Oil industry players involved in Uganda’s extraction project in the Albertine Basin have been rattled after a damning new report on the environmental conservation of the area, just as officials were seeking financing in China.

It came as Uganda’s oil project leaders looked for money, possibly from the Chinese lenders, for the crude oil pipeline meant to run from the Albertine Basin to the coast of Tanzania, to help Uganda export its oil.

Based on 98 interviews conducted in the project area, the report alleges serious and widespread human rights abuses, including sexual violence, as well as environmental damage by Kingfisher oilfield, which unlike the bigger upstream project – the TotalEnergies-operated Tilenga, had hitherto avoided scrutiny. 

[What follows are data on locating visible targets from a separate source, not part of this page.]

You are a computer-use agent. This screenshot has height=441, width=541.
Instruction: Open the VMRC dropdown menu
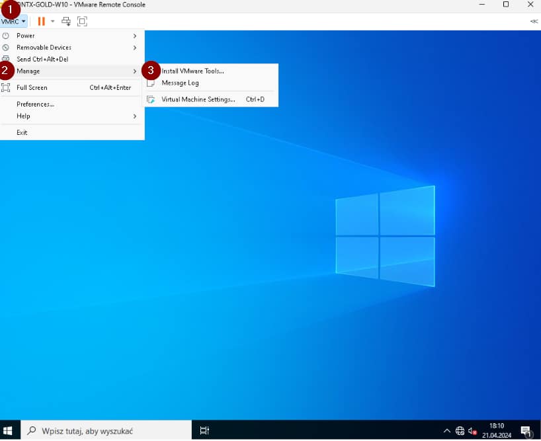(x=13, y=21)
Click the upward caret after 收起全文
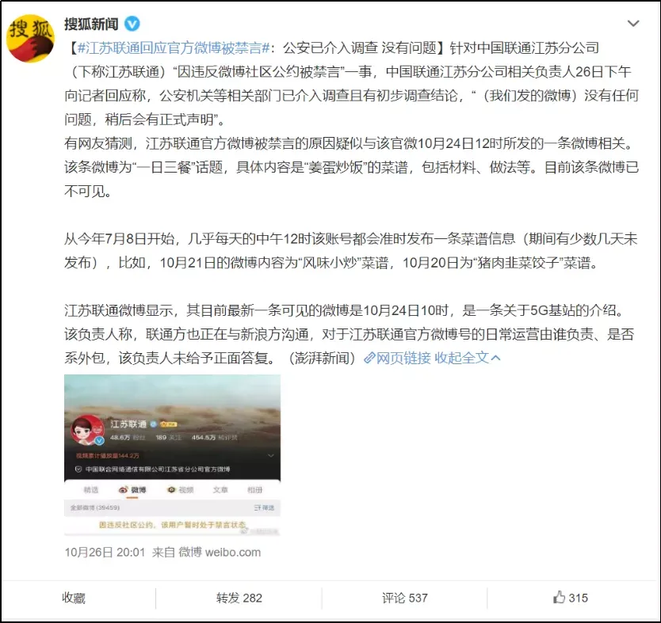The height and width of the screenshot is (623, 661). pos(496,359)
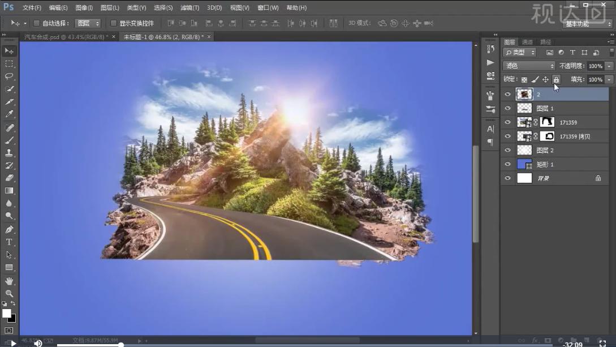Switch to the 汽车合成.psd document tab
Screen dimensions: 616x347
pos(66,37)
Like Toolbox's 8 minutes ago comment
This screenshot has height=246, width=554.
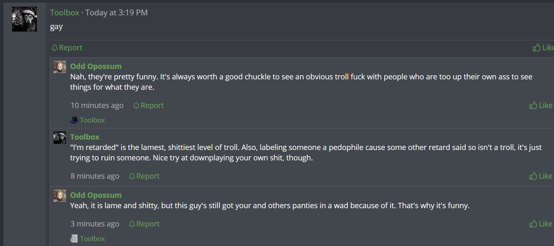[x=541, y=176]
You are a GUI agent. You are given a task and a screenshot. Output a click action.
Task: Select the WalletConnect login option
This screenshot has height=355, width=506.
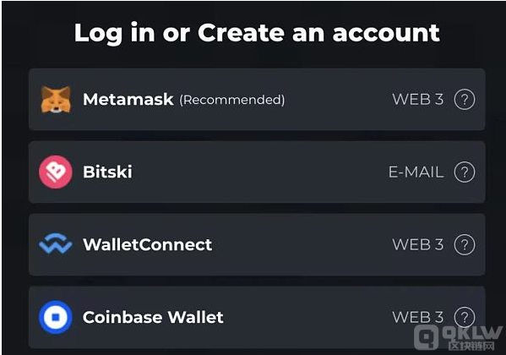tap(257, 244)

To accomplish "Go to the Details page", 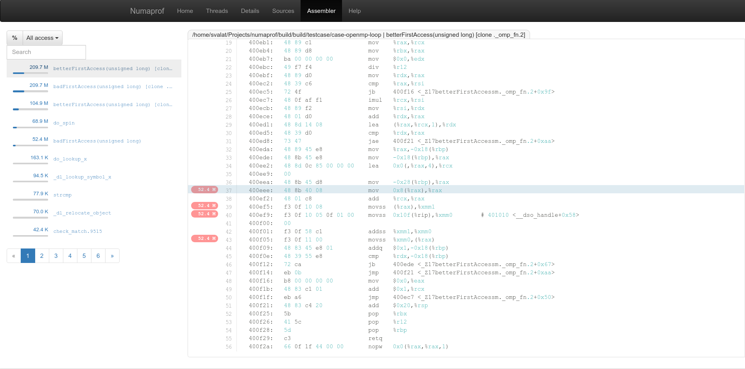I will pos(250,11).
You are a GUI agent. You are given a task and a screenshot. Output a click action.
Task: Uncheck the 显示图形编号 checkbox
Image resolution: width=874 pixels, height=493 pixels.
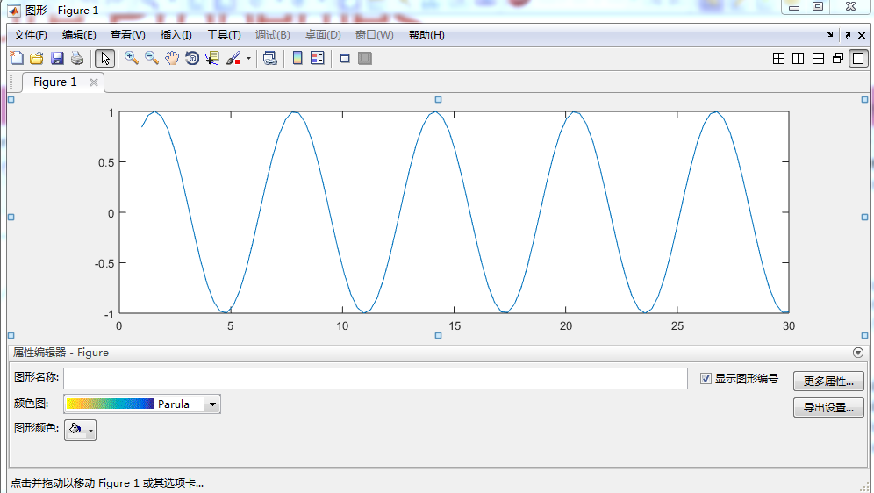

The report titled ‘They Don’t Want People to Stay Here: How CNOOC’s Kingfisher Oil Project in Uganda Is Causing Human Rights, Environmental, and Climate Harms,’ was released by the Berkeley, California-based group Climate Rights International (CRI).

Read: Uganda court orders demolition of homes to pave way for Tilenga project

The report claims forced evictions, inadequate or non-existent compensation for land and other assets, coercion, and intimidation in the land acquisition process, loss of livelihoods, reduced standards of living and impoverishment, labour rights violations, and sexual and gender-based violence by Kingfisher workers and the military that secures the project.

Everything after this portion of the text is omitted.